Work instruction —
Omit the pictures, and output the rest of the entries exactly as written.

#####

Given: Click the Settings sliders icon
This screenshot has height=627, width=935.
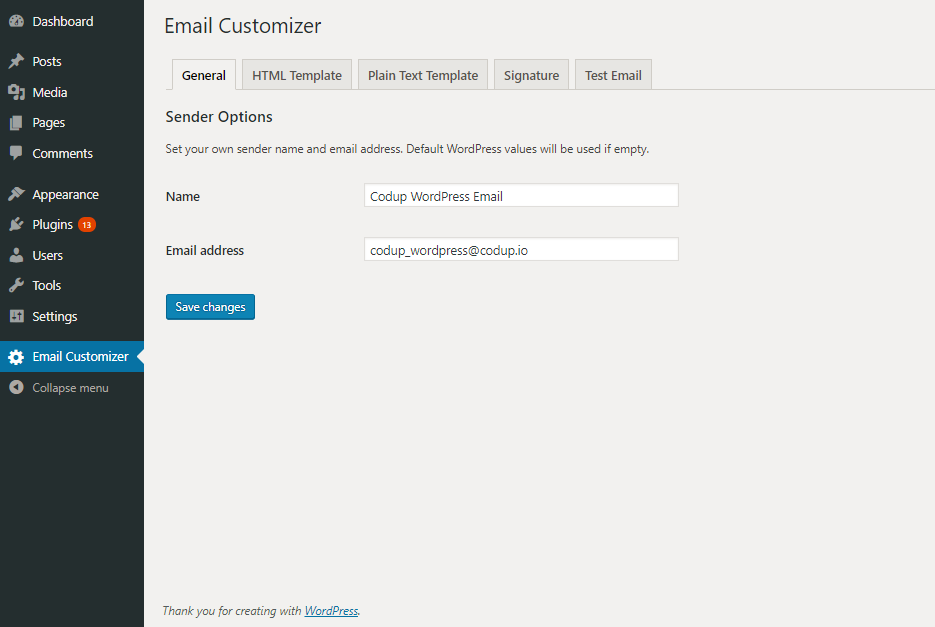Looking at the screenshot, I should 16,316.
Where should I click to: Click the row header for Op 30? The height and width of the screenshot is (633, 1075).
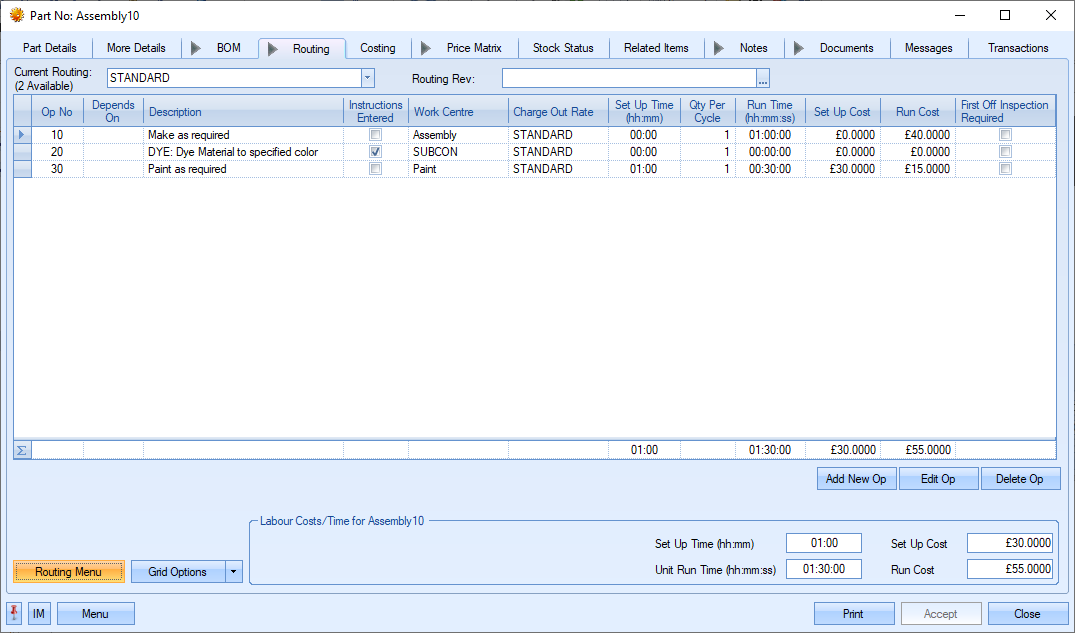pyautogui.click(x=22, y=169)
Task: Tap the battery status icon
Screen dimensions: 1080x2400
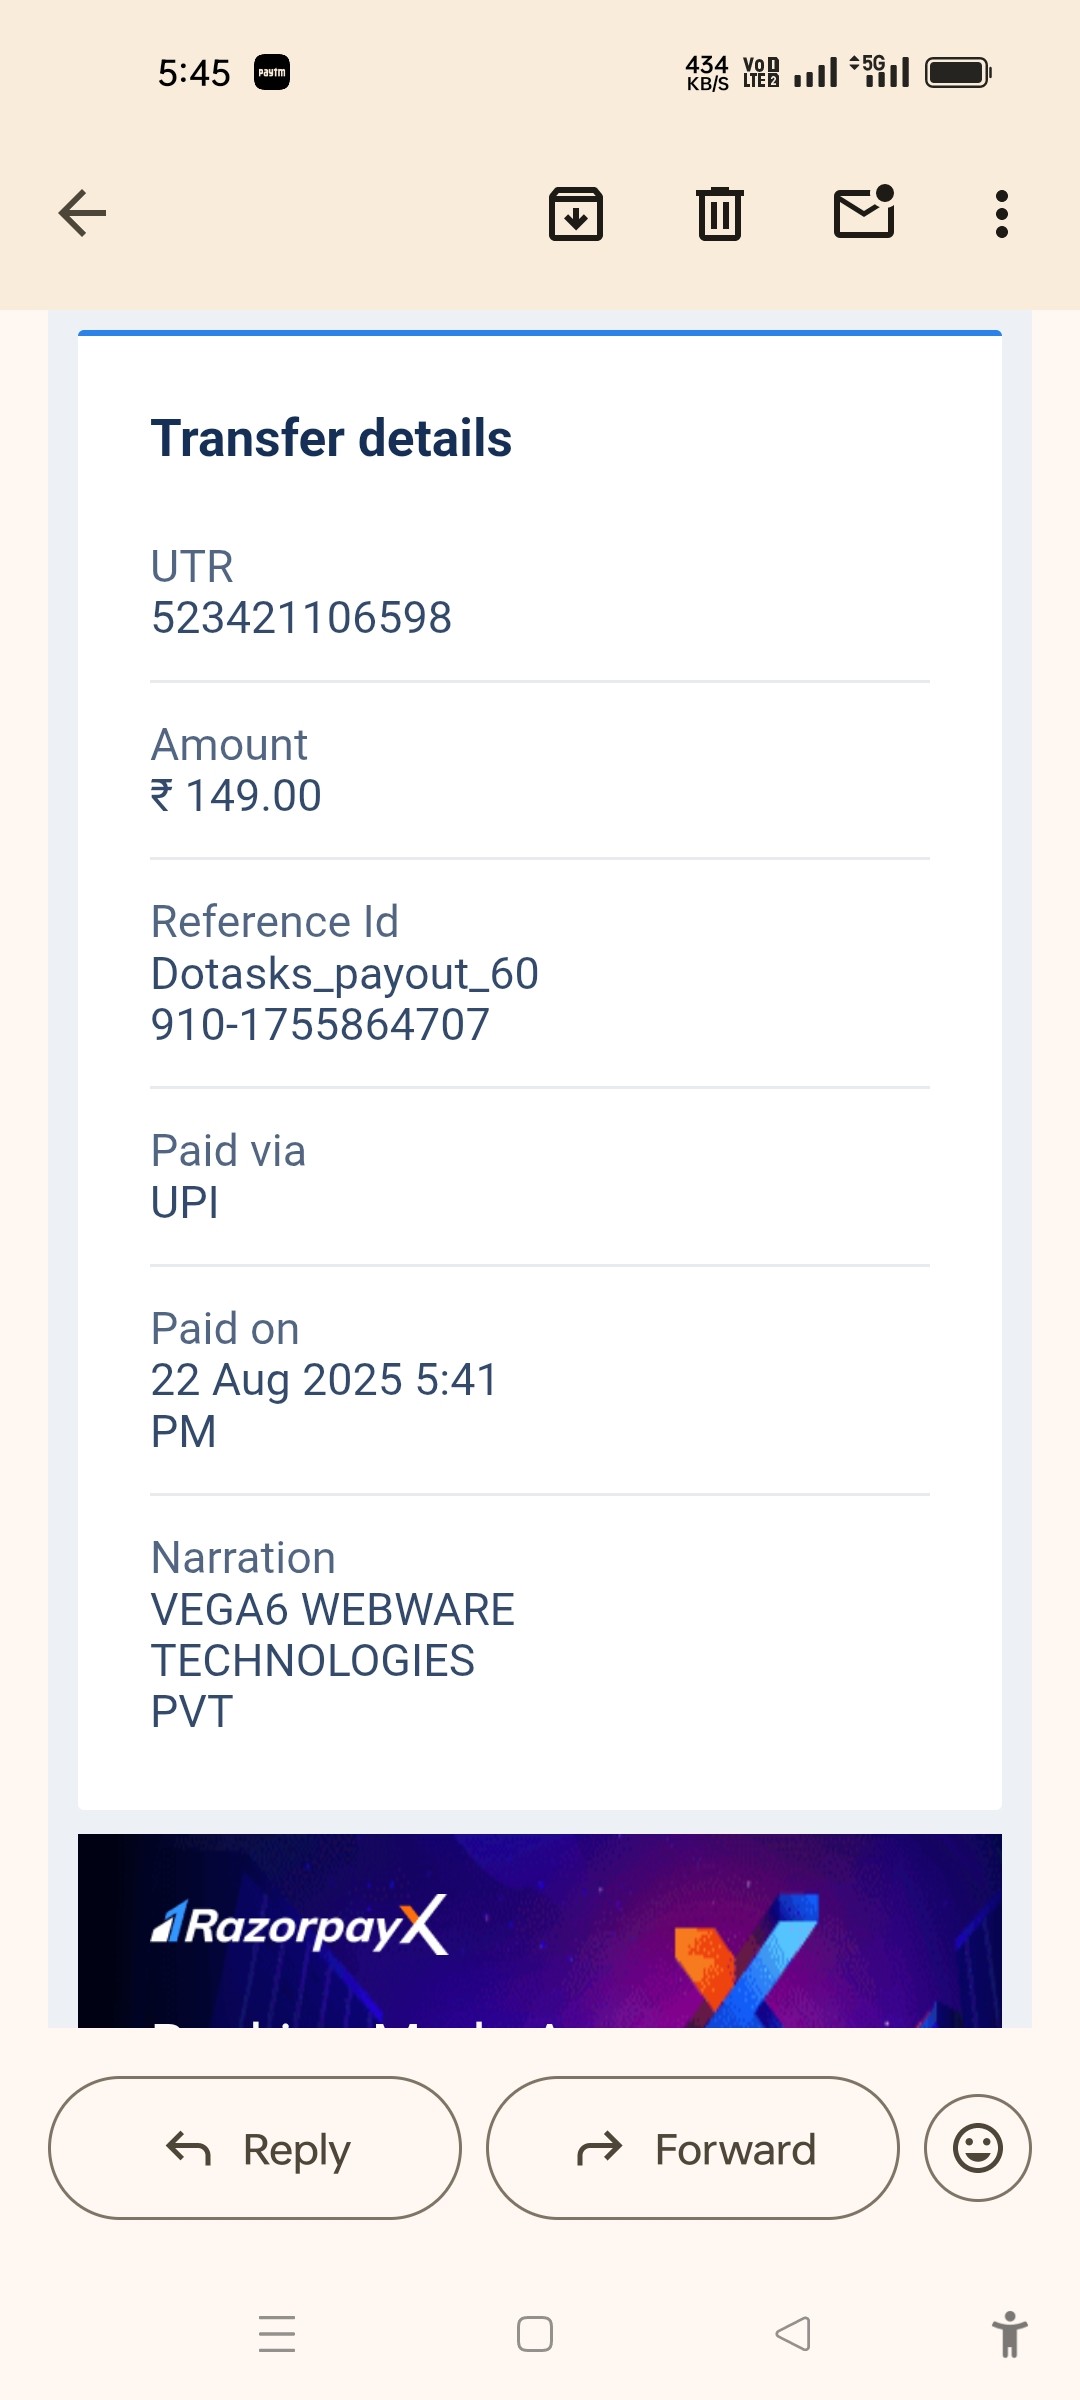Action: pos(958,73)
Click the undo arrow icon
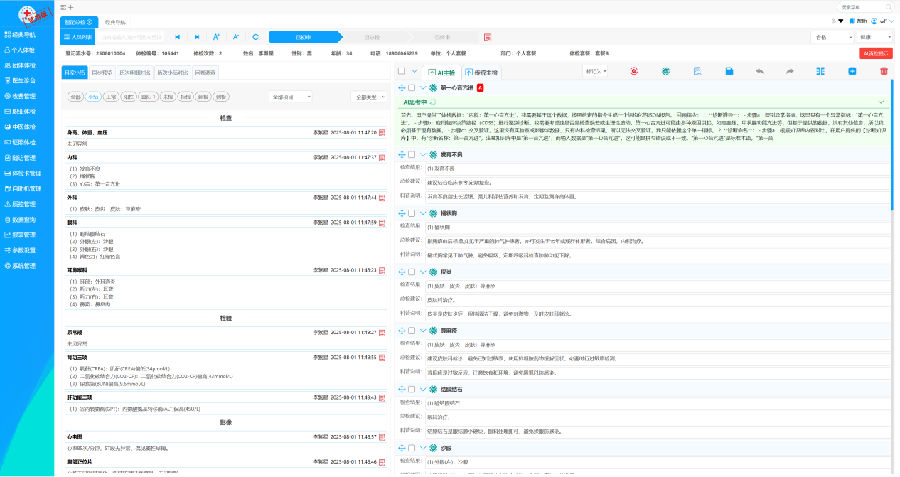900x477 pixels. [x=760, y=72]
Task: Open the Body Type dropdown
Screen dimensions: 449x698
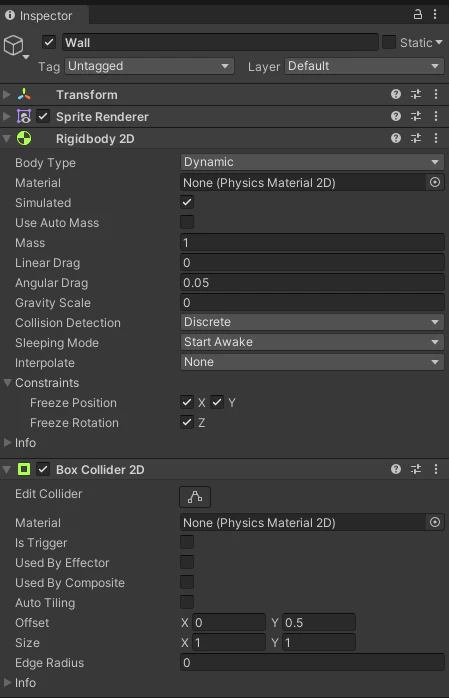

#####

Result for this task —
Given: Click the Settings sliders icon
This screenshot has height=627, width=935.
Looking at the screenshot, I should 16,316.
Where should I click to: Click the row header for Op 30? The height and width of the screenshot is (633, 1075).
pyautogui.click(x=22, y=169)
Task: Tap the battery status icon
Screen dimensions: 1080x2400
Action: pos(958,73)
Click the undo arrow icon
900x477 pixels. [x=760, y=72]
Task: Open the Body Type dropdown
Screen dimensions: 449x698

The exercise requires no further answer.